• _SOURCE TEXT_:

◆ ◆ ◆ ◆ ◆ ◆ ◆

In that case, the presbytery lost the property battle in state court;
the breakaway churches were permitted to take their property with them.
"Where does it stop?" Jamieson says. "It's like that quote from Pastor
Martin Niemoller: `First they came for the Socialists, and I did not speak
out because I was not a Socialist. Then they came for the trade unionists,
and I did not speak out because I was not a trade unionist. They they came
for the Jews, and I did not speak out because I was not a Jew. Then they
came for me, and there was no one left to speak for me.'"
"Who will be attacked next? Will they come after me because I have a
different view of the church? Where's the unity? Right now it seems like
the one with the most power has the most unity."
For the Rev. Judy Angleberger of Beaver Falls, Pa., a former presbytery
moderator, it's bad enough that the evangelicals are caucusing apart from
the full presbytery. She says she feels sadness and resignation as she
watches presbyters plunge headlong into what she considers the age-old
theological struggle between law and grace.
"Beaver-Butler Presbytery has worked internally over the years to build
a spirit of collegiality," she says. "This kind of organizing may tend to
evade that spirit ... It [cuts] part of us off, and a trust was broken ...
(because it kept) the whole body from working on something together.
"There's a fragmenting of the spirit of the presbytery, from my
perspective as a former moderator."
That's not how the caucus sees it, according to some of its leaders,
including Bob Davis of The Presbyterian Forum. They claim the body is
already broken, and if surgical intervention is what it takes for healing,
that's just what it takes.
For Arnold, the concept of ekklesia ("assembly" in New Testament Greek)
is primary, as the place where the community gathers to do God's work,
God's mission - and mission, as he sees it, is suffering enough. "If we've
ceased to exist for mission, it is possible to dissolve the denomination
without harming the Body of Christ," he says, noting that the Body is
bigger than Presbyterianism and that presbyteries often dissolve local
congregations without harm to the wider denomination.
"I'm not sure we're at that place within the denomination," he says,
"but we're not far from it. That's why we used the word `irreconcilable.'"

◆ ◆ ◆ ◆ ◆ ◆ ◆

• _DATASET_:
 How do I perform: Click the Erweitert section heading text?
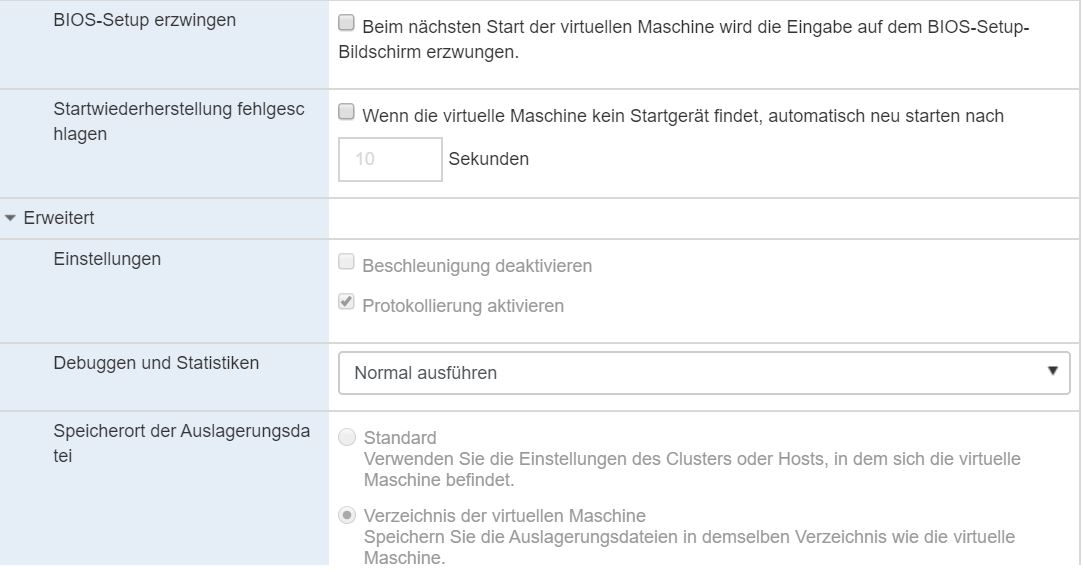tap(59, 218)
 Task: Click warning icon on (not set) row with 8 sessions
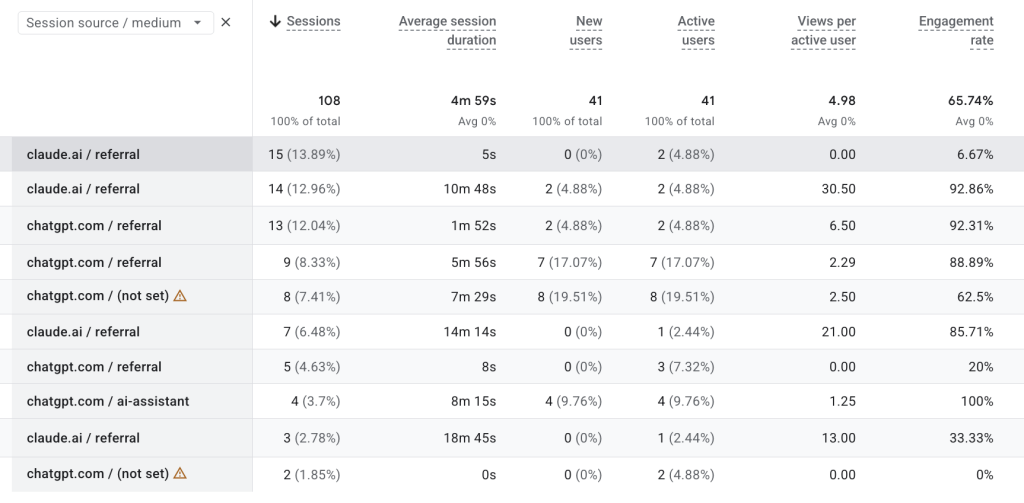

◆ ◆ ◆ ◆ ◆ ◆ ◆

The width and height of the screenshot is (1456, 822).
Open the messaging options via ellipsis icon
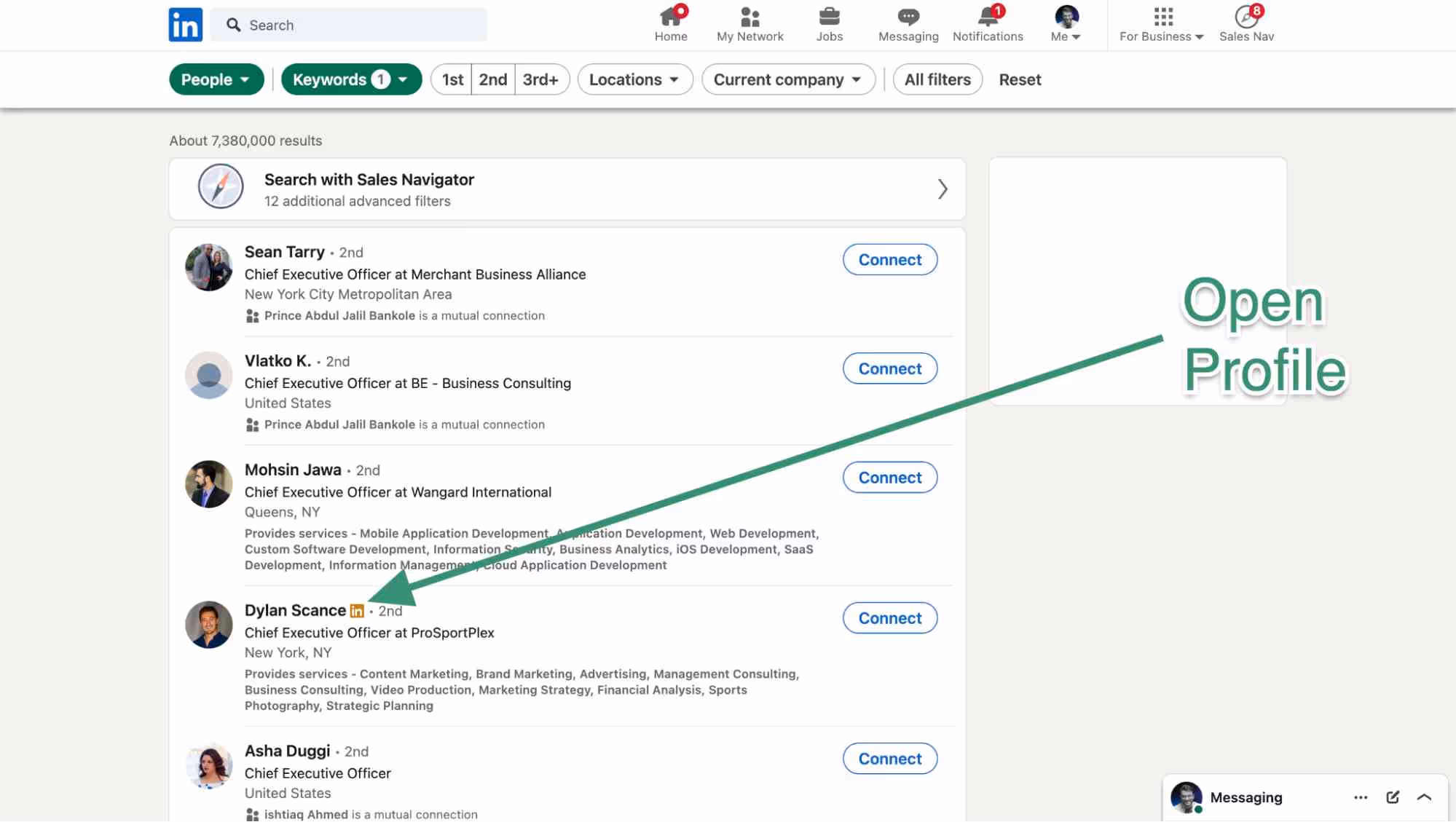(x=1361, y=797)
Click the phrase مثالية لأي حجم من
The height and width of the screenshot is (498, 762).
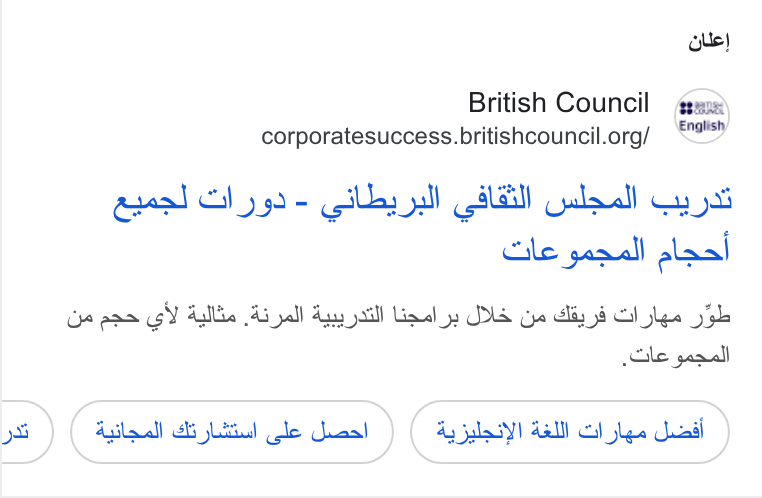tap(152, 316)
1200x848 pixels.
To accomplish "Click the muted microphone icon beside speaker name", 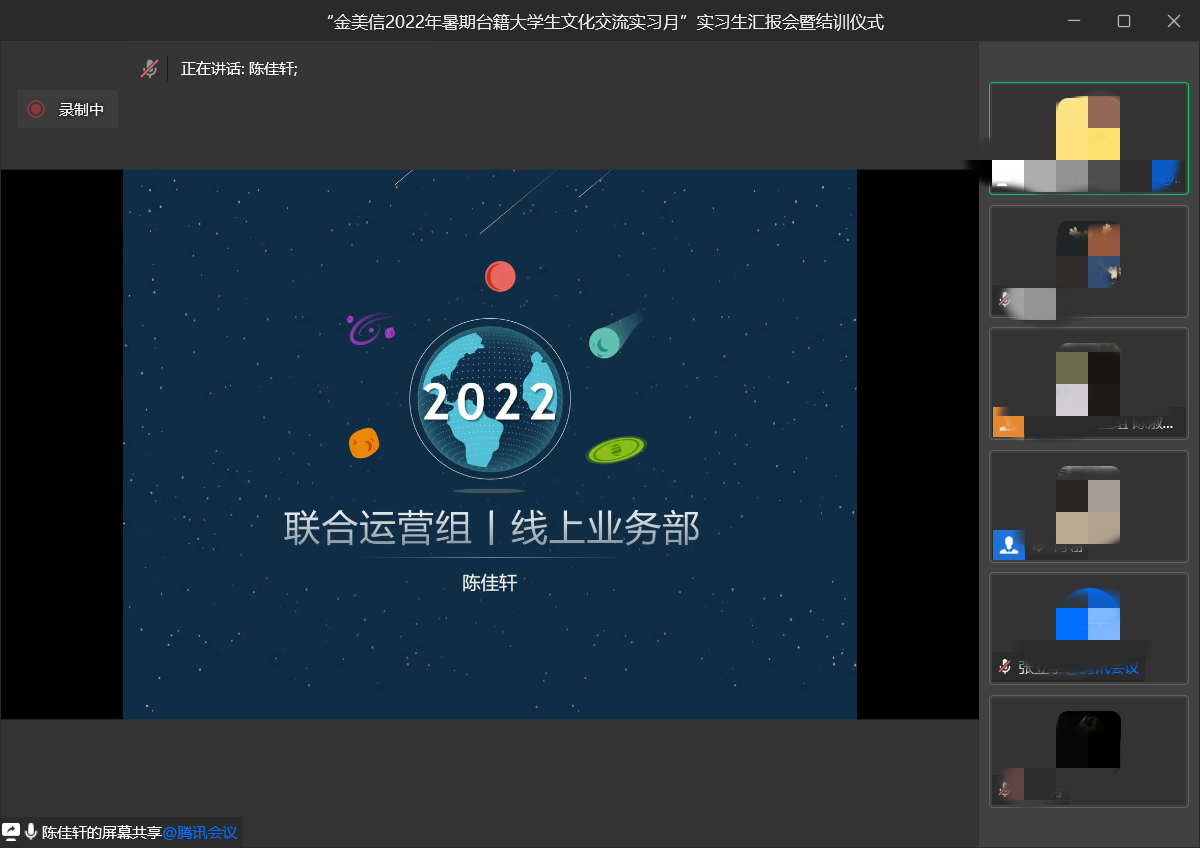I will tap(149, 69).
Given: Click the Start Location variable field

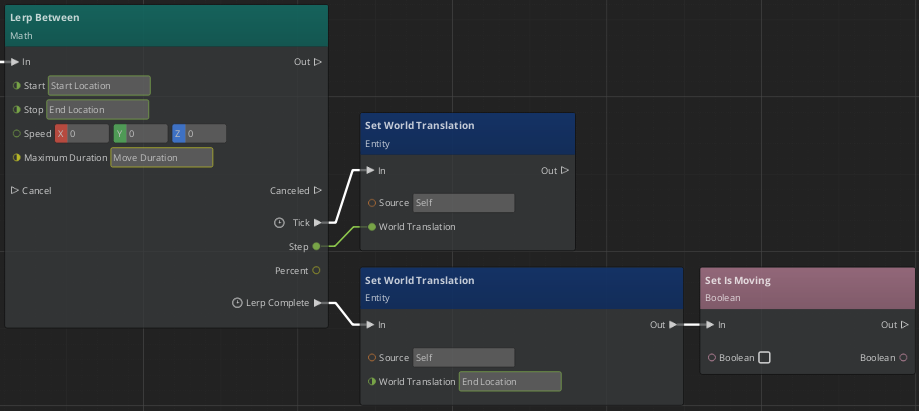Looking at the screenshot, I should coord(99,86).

◆ ◆ ◆ ◆ ◆ ◆ ◆

• _STATED TASK_:
Answer these questions using the source text:
1. Who was permitted to take their property with them after the presbytery lost in state court?
2. What office did the Rev. Judy Angleberger formerly hold?
3. What does "ekklesia" mean in New Testament Greek?

• _REPLY TO THE TASK_:
1. The breakaway churches.
2. Presbytery moderator.
3. "Assembly."